* **Records**
»»
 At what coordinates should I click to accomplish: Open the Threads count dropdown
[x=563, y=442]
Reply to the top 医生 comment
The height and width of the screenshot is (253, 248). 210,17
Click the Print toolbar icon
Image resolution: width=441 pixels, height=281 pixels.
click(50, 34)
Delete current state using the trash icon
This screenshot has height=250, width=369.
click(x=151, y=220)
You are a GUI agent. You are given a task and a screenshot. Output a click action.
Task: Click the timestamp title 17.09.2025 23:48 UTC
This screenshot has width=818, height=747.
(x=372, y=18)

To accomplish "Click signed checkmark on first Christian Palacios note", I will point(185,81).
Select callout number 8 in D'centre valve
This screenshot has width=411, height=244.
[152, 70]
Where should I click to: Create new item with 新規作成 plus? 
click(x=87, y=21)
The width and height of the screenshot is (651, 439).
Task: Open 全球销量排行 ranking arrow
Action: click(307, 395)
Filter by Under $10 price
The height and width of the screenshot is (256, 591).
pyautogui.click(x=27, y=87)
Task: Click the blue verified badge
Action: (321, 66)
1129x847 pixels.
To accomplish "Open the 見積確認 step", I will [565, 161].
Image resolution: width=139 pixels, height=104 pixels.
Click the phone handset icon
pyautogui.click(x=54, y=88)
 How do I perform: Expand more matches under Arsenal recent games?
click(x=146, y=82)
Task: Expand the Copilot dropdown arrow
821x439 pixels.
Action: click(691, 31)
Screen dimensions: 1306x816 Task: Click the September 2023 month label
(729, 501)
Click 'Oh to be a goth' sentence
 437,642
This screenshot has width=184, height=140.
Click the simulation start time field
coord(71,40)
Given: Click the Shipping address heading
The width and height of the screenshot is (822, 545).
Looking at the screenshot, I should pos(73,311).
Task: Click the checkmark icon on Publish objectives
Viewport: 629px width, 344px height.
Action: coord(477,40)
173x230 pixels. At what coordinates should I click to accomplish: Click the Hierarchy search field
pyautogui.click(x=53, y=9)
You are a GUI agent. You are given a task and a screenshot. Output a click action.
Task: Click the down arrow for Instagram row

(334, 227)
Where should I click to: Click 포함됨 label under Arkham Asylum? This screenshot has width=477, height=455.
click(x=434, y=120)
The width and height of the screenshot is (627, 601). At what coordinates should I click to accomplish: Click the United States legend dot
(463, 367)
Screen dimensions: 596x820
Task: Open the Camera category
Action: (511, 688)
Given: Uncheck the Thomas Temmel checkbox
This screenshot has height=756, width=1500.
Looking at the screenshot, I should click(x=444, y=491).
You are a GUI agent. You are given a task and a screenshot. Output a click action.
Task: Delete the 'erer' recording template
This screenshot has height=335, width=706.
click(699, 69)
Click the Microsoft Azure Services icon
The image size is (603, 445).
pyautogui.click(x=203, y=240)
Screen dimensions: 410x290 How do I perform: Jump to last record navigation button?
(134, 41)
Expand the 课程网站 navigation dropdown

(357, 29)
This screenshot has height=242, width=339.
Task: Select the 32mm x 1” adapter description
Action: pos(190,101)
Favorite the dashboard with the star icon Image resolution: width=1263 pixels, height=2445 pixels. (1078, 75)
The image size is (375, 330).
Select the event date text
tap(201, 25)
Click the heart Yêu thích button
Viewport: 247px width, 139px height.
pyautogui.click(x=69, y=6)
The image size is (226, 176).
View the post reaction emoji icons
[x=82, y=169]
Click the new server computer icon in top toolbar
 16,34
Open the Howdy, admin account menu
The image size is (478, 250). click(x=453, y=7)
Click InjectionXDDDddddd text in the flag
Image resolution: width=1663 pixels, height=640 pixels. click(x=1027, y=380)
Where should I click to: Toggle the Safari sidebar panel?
««
Where does the word "Delete" occur in the data? Copy every line that has it.

* **Your solution**
Delete current state using the trash icon
Task: Delete the 'erer' recording template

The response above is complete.